A Midsummer Night's Dream, at The Watermill, Bagnor, until June 16

The Watermill's production of A Midsummer Night's Dream is an absolute joy. Inventively directed by Paul Hart, this vibrant magical performance sparkles with the enthusiasm and energy of the splendid cast.

Eva Feiler beautifully crafted a shadowy childlike Puck in this refreshing new interpretation of the well-known story.

Jamie Satterthwaite is impressive as Oberon, who is determined to take the Indian changeling child from the fairy queen Titania. Due to the illness of Emma McDonald, Rebecca Lee, a regular Watermill performer, stood in at the last moment as Titania and Hippolyta and gave a sterling performance.

The four lovers were excellent. Sophie Stone, who has many connections with Newbury, gave a gutsy portrayal as Hermia, with just the right spirit. Tyrone Huntley was an engaging Lysander. The scenes in which they both used sign language to communicate were powerful and moving. Huntley also has a splendid singing voice with an endearing rendition of My Baby Cares For Me.

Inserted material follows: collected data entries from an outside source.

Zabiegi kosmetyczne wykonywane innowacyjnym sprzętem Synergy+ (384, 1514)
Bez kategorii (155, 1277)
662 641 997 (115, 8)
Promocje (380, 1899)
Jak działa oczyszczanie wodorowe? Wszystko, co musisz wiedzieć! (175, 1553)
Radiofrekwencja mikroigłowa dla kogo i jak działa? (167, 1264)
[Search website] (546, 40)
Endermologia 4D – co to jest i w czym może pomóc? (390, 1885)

Joey Hickman was suitably wimpish as Demetrius and Lilly Flynn's Helena was feisty, particularly in the fight scene with Hermia.

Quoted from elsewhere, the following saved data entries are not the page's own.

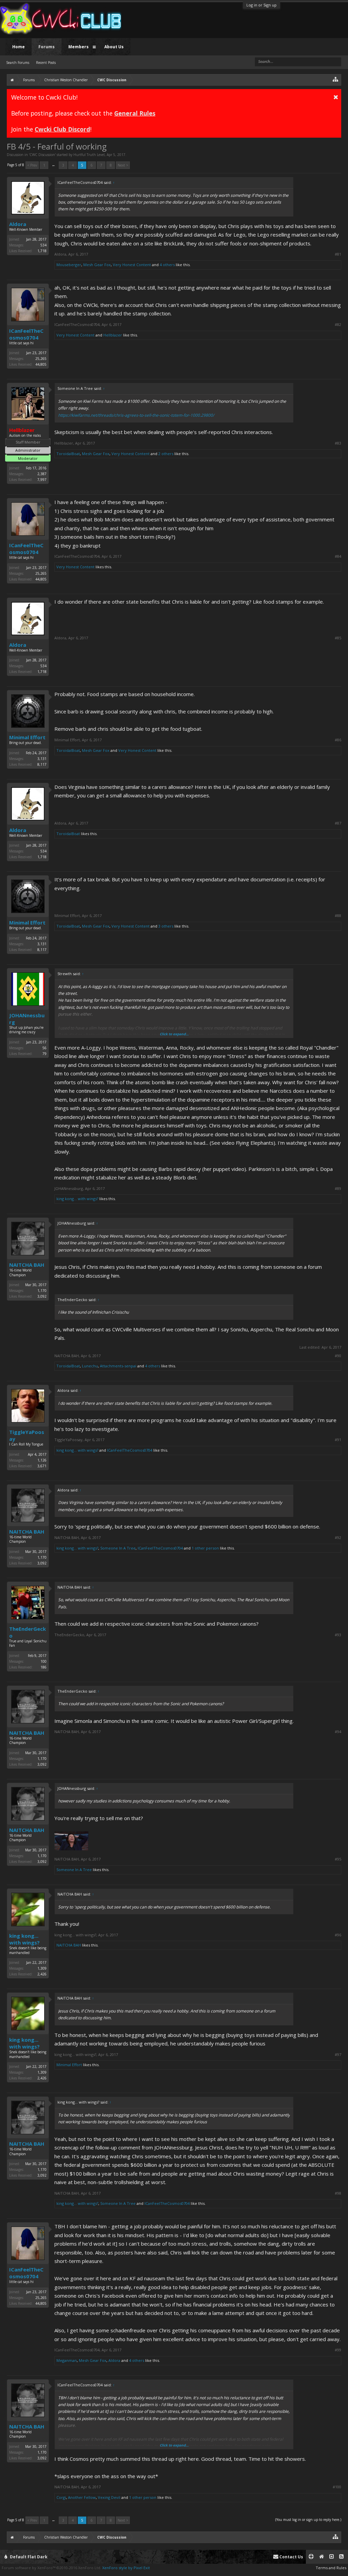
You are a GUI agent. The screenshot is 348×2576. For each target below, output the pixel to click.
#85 (338, 638)
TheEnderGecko (27, 1632)
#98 (338, 2193)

Leading the rude mechanicals, Victoria Blunt was outstanding as Bottom – a true tour de force performance, bubbling with energy and buffoonery.

The talented ensemble brought a zestful, fun-filled playfulness, as they practiced their play Pyramus and Thisbe, to be performed at the Duke's wedding, with hilarious results.

Music is an integral part of the show and showcases the talent of the gifted actors, with some unexpected tongue in cheek renditions including Jay Hawkins' I Put a Spell on You, as Puck applied the magical flower juice.

Then there is Blue Moon, Rogers and Hart's romantic song that perfectly fits the atmosphere.

Karie Lias has created a fluid set design with a scaffolding tower – red curtains and the heavy ropes of an old fly tower suggesting a Victorian theatre. The costumes are simply exquisite and Tom White's imaginative lighting creates an enchanting atmosphere.

There is so much to enjoy in this spirited performance.

It is truly a Dream you wish would go on forever.


There are reviews from The Stage ("fizzing with humour, charm, and just a touch of chaos... a particularly light and delightful fairy tale... an overall sense of sheer fun that’s both rare and refreshing... " - 4 stars), The Spy In The Stalls ("this joyful new production... such a delightful Dream" - 4stars), WhatsOnStage ("the company transform a story familiar to many into a tale of the unexpected with game-changing casting coups... expect the unexpected in an evening of magical delight" - 4 stars), There Ought To Be Clowns ("an unalloyed pleasure... full of innovative touches which work separately like a treat and also combine into something really special... the world of Shakespeare in all its exhilarating imagination").